Abstract
The two distinct surgical techniques for total knee arthroplasty (TKA) are gap-balancing technique (GB) and measured resection technique (MR).
The aim of this study was to compare coronal stability of the knee after TKA with GB or MR.
A total of 80 TKA cases with at least 6 months follow up (average 34.4 months) were evaluated. The MR group comprised of 33 patients with an average age of 73.1 years, while the GB group comprised of 47 patients with an average age of 74.4 years. Zimmer NexGen LPS Flex was used for all cases. Coronal stability of the knee was examined by varus-valgus stress X-ray at full extension and in the 90 degree flexed position as reported by Kanekashu et al (CORR 2005). X-ray measurement was performed using the FUJI diagnostic imaging system FS-V673.

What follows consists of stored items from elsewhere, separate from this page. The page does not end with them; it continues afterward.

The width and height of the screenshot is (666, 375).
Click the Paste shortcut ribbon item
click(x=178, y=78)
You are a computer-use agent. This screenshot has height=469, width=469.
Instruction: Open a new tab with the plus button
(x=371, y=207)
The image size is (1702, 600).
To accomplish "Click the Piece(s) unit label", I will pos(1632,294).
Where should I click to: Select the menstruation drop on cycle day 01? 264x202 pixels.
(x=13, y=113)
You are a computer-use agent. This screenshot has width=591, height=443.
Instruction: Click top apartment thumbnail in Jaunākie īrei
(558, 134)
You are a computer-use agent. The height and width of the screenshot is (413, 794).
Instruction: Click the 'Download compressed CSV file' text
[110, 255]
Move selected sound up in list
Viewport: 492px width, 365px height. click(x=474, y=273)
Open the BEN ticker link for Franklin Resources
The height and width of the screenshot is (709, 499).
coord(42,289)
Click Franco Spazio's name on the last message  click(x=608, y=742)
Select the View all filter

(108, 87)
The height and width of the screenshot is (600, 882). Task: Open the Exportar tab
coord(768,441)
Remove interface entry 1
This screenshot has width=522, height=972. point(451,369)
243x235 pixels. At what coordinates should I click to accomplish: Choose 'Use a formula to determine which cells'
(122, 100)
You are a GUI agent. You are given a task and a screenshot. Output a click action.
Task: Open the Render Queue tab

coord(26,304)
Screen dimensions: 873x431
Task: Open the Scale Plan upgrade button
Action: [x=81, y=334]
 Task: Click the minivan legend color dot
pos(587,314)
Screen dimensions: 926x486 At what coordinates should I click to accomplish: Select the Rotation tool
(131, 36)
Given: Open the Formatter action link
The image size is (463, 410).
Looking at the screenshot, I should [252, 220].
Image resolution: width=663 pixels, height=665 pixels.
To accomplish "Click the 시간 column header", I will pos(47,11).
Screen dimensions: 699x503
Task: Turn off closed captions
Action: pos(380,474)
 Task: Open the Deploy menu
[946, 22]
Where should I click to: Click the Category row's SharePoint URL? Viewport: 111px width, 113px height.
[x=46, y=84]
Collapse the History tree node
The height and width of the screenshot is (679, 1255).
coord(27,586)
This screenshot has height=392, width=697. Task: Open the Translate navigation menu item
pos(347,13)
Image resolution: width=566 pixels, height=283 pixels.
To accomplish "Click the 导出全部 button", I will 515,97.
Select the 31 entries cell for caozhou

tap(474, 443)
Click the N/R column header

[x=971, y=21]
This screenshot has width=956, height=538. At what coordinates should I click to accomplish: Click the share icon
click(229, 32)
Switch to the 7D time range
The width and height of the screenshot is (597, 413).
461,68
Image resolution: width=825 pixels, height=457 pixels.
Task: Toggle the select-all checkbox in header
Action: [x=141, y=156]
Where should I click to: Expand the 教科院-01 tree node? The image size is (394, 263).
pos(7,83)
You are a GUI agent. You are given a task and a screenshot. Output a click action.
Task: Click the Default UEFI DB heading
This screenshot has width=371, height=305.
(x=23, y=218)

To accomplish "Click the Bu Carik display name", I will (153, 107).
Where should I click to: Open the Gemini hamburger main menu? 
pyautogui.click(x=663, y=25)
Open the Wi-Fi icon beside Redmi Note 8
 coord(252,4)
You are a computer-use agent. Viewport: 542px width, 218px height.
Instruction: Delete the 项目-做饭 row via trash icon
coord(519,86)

The varus-valgus stress X-ray test at full extension showed a laxity of 4.7 + 2.1 degrees in the MR group and 3.9 + 1.9 degrees in the GB group. No significant difference was detected between the two groups. On the other hand, the varus-valgus stress X-ray in the 90 degree flexed position revealed a laxity of 8.7+4.1 degrees in the MR group and 5.3 + 2.7 degrees in the GB group (p<0.01, Student's t-test). Of the 11 knees that showed laxity of >11 degrees in the 90 degree flexed position, 10 were from the MR group and only one from the GB group (p<0.01, Fisher's exact probability test). Furthermore, the postoperative clinical score assessed by Japanese Orthopaedic Association criteria was significantly better in knees with a coronal laxity of <10 degrees in the 90 degree flexed position compared to those with >10 degrees (82.7 + 6.8 and 77.3 + 8.5 in the GB and MR groups, respectively).
In conclusion, GB may contribute to improved functional performance after TKA by providing better coronal stability of the knee in the 90 degree flexed position.